If going backward though…I give caution
So you have Parent1 with InitForm1, ServiceTask1, HumanTask2, ServiceTask3
Lets have a variable Date1
ServiceTask1 calls SubServiceTask1
HumanTask2 calls SubHumanTask2
ServiceTask3 calls SubServiceTask3
When we execute Parent1 we complete InitForm1 by picking Date1 (date easy to pick)
This is then used by ServiceTask1 and SubServiceTask1, which then returns to
Parent1 and moves onto HumanTask2.
In HumanTask2 we change the date…which executes SubHumanTask2 and you want to ALSO update the data in SubServiceTask1 with the new date.
OK yes it is possible, but I give caution that this could be construed as an illegal activity. When I use the word illegal I mean wrong, not in the legal sense of the word, though t could be applied if necessary.

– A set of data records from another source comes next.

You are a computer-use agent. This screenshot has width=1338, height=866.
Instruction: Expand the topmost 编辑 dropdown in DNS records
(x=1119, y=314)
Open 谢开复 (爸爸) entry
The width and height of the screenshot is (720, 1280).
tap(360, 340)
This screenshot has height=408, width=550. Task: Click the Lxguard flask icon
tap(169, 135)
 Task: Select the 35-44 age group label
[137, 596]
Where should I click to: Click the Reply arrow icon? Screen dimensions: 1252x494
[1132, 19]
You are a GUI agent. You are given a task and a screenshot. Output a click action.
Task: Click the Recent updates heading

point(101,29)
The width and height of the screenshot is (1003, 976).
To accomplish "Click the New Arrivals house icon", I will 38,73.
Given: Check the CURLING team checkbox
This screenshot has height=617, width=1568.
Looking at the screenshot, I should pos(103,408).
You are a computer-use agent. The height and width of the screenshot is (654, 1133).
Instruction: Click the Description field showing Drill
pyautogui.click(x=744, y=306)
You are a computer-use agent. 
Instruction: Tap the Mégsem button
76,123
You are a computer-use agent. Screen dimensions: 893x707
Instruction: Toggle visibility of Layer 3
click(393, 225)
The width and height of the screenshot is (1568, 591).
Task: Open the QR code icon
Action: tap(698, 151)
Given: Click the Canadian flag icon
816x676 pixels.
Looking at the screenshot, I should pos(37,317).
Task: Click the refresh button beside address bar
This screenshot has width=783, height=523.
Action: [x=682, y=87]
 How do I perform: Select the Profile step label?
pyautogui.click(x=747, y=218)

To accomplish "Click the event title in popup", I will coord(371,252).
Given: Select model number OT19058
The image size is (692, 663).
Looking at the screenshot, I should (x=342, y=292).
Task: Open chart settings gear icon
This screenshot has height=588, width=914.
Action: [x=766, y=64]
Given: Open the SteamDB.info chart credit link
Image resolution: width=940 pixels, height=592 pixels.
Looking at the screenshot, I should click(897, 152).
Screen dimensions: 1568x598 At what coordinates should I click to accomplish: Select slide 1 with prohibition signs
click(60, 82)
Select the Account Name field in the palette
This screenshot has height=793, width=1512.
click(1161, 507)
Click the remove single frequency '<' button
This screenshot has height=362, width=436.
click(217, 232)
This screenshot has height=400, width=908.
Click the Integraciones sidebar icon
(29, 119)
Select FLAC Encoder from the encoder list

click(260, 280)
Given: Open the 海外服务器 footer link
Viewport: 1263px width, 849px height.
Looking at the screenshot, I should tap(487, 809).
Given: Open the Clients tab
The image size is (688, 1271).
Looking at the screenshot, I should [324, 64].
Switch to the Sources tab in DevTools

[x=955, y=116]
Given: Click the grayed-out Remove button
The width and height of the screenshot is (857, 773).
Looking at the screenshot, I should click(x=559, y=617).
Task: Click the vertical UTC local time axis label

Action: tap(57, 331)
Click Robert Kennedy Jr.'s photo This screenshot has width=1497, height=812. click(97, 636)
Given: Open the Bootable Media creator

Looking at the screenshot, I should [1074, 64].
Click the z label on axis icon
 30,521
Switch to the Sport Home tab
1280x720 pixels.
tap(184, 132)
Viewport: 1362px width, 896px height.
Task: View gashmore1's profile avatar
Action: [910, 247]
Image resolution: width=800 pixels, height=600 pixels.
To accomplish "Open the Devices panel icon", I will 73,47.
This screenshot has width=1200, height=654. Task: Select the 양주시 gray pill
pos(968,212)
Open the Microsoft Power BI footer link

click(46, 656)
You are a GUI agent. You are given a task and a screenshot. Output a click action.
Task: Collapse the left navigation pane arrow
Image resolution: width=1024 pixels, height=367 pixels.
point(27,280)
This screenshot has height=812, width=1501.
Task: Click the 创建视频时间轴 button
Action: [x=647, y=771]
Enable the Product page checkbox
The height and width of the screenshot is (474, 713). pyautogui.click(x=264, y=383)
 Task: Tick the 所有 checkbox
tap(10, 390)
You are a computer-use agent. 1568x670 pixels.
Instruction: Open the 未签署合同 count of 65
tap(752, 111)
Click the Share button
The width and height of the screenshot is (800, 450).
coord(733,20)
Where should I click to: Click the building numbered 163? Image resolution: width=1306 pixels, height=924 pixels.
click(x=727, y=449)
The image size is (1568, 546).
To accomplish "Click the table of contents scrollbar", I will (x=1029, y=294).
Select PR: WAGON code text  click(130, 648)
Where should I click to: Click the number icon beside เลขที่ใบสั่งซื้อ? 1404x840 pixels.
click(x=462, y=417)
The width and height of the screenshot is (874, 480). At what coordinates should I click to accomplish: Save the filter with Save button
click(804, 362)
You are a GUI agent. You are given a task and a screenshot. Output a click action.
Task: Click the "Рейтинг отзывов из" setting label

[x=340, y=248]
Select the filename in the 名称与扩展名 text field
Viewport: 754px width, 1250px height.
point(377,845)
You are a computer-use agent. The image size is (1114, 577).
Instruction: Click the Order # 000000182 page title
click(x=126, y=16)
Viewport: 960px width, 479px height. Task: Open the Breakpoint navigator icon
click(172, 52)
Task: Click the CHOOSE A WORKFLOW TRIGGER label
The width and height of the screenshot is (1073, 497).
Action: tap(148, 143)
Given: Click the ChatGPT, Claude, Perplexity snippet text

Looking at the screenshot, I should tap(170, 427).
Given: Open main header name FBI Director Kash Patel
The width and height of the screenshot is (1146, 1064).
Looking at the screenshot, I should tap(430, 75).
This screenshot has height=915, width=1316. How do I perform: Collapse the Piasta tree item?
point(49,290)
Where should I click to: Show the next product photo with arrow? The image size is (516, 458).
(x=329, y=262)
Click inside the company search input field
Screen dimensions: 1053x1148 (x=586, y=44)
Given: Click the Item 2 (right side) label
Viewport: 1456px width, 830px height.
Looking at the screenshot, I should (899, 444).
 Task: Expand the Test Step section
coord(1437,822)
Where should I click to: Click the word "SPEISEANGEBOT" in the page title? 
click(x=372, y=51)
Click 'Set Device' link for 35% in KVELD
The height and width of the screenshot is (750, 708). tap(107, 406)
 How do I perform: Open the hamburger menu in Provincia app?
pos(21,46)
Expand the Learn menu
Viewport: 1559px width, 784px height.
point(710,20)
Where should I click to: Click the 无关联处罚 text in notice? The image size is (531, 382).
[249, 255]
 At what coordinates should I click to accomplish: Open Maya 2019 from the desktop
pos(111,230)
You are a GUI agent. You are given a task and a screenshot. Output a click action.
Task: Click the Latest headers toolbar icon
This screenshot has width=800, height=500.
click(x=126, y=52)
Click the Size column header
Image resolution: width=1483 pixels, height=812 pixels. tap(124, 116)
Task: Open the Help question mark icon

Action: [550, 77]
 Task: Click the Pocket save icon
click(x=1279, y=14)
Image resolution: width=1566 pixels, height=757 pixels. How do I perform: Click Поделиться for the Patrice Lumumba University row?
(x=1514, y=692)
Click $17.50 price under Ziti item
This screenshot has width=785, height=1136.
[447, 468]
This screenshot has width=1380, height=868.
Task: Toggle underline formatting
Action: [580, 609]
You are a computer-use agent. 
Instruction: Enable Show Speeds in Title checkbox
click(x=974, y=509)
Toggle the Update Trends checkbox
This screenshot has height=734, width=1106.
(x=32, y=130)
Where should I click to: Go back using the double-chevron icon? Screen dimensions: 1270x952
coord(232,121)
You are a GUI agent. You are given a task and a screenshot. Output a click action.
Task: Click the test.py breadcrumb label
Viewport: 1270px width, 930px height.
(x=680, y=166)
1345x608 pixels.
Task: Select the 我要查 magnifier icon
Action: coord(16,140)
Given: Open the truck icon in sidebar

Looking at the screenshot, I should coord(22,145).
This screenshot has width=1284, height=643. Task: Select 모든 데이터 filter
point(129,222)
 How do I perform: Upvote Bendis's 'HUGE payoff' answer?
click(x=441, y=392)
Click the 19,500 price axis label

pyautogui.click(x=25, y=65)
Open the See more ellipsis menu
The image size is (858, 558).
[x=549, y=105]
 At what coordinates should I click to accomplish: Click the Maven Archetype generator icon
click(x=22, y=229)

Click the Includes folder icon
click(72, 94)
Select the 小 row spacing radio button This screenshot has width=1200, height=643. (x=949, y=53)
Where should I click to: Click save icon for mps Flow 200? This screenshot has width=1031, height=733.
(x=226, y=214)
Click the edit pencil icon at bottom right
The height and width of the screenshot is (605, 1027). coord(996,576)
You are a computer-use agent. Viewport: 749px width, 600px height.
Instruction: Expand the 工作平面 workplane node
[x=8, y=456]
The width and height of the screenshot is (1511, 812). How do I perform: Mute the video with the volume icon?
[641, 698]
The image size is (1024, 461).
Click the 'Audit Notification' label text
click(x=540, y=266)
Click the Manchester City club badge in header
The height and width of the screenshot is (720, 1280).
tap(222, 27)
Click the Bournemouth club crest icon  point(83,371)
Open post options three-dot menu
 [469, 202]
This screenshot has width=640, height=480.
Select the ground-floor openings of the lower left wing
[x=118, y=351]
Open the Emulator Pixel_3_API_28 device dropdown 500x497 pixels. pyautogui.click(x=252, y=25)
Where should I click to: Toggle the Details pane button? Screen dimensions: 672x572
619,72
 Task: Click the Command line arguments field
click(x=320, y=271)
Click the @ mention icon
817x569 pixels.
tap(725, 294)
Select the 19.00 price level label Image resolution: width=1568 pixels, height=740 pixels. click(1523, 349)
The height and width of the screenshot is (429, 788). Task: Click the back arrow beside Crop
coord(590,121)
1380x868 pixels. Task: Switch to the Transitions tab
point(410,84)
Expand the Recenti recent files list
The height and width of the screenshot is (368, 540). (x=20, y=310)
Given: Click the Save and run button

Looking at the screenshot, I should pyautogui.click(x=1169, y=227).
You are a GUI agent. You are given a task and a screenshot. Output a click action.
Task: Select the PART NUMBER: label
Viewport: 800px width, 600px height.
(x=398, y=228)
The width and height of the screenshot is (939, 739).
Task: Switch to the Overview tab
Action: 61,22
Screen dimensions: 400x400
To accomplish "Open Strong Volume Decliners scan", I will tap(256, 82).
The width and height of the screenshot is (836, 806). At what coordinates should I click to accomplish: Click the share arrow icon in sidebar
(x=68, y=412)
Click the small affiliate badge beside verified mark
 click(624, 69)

The problem is chain of evidence for Auditors, who may have to audit your data, and the processes. You will fail.
I’m trying to think of any logical reason you would want to do this. If the data is wrong in SubServiceTask1, then you correct the reason it was wrong, not the result of why it was wrong.
What happens in the HumanTask2 if it relies on the data returned from SubServiceTask1? How would you handle that?
Seriously I would not do this and fix whatever is wrong in the process rather than try to fix the result…
However, to answer the question, yes it is possible, but I would not advise it.
regards
Seán
PS: If this reply answers your question, please mark a resolved.